(Dataset entries)
==*==

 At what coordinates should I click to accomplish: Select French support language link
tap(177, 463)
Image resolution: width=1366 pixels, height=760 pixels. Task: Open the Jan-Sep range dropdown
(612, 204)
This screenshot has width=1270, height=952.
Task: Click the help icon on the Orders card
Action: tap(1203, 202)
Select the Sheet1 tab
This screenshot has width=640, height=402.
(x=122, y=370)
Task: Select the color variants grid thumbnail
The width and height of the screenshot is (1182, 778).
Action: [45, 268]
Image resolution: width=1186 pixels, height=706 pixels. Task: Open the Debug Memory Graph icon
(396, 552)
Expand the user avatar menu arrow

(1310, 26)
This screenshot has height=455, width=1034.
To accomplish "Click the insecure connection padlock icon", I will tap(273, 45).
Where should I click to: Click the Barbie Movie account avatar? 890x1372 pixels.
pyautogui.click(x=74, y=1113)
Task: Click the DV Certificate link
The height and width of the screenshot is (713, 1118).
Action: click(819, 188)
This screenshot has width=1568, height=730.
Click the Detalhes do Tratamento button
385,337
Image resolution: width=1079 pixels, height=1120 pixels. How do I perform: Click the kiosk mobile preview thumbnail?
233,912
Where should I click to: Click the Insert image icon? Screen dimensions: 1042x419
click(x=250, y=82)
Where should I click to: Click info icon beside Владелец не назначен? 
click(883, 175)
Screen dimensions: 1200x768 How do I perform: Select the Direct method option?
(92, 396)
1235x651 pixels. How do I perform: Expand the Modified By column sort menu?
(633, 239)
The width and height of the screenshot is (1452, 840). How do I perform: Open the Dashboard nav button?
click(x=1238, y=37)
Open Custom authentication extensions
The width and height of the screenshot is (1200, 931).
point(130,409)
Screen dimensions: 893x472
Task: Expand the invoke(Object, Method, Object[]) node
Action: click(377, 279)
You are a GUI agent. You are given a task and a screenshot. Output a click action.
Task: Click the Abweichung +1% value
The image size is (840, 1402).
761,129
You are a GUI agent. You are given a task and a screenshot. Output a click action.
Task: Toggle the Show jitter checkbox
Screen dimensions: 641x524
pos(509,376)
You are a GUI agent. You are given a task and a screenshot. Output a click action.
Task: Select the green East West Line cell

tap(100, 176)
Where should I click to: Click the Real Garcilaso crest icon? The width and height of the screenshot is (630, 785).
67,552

==*==

## Instructions to follow
Reproduce all the data exactly. Include every line.

## Answer space
 At what coordinates should I click to accomplish: Select French support language link
tap(177, 463)
Image resolution: width=1366 pixels, height=760 pixels. Task: Open the Jan-Sep range dropdown
(612, 204)
This screenshot has width=1270, height=952.
Task: Click the help icon on the Orders card
Action: tap(1203, 202)
Select the Sheet1 tab
This screenshot has width=640, height=402.
(x=122, y=370)
Task: Select the color variants grid thumbnail
The width and height of the screenshot is (1182, 778).
Action: [45, 268]
Image resolution: width=1186 pixels, height=706 pixels. Task: Open the Debug Memory Graph icon
(396, 552)
Expand the user avatar menu arrow

(1310, 26)
This screenshot has height=455, width=1034.
To accomplish "Click the insecure connection padlock icon", I will tap(273, 45).
Where should I click to: Click the Barbie Movie account avatar? 890x1372 pixels.
pyautogui.click(x=74, y=1113)
Task: Click the DV Certificate link
The height and width of the screenshot is (713, 1118).
Action: click(819, 188)
This screenshot has width=1568, height=730.
Click the Detalhes do Tratamento button
385,337
Image resolution: width=1079 pixels, height=1120 pixels. How do I perform: Click the kiosk mobile preview thumbnail?
233,912
Where should I click to: Click the Insert image icon? Screen dimensions: 1042x419
click(x=250, y=82)
Where should I click to: Click info icon beside Владелец не назначен? 
click(883, 175)
Screen dimensions: 1200x768 How do I perform: Select the Direct method option?
(92, 396)
1235x651 pixels. How do I perform: Expand the Modified By column sort menu?
(633, 239)
The width and height of the screenshot is (1452, 840). How do I perform: Open the Dashboard nav button?
click(x=1238, y=37)
Open Custom authentication extensions
The width and height of the screenshot is (1200, 931).
point(130,409)
Screen dimensions: 893x472
Task: Expand the invoke(Object, Method, Object[]) node
Action: click(377, 279)
You are a GUI agent. You are given a task and a screenshot. Output a click action.
Task: Click the Abweichung +1% value
The image size is (840, 1402).
761,129
You are a GUI agent. You are given a task and a screenshot. Output a click action.
Task: Toggle the Show jitter checkbox
Screen dimensions: 641x524
pos(509,376)
You are a GUI agent. You are given a task and a screenshot. Output a click action.
Task: Select the green East West Line cell

tap(100, 176)
Where should I click to: Click the Real Garcilaso crest icon? The width and height of the screenshot is (630, 785).
67,552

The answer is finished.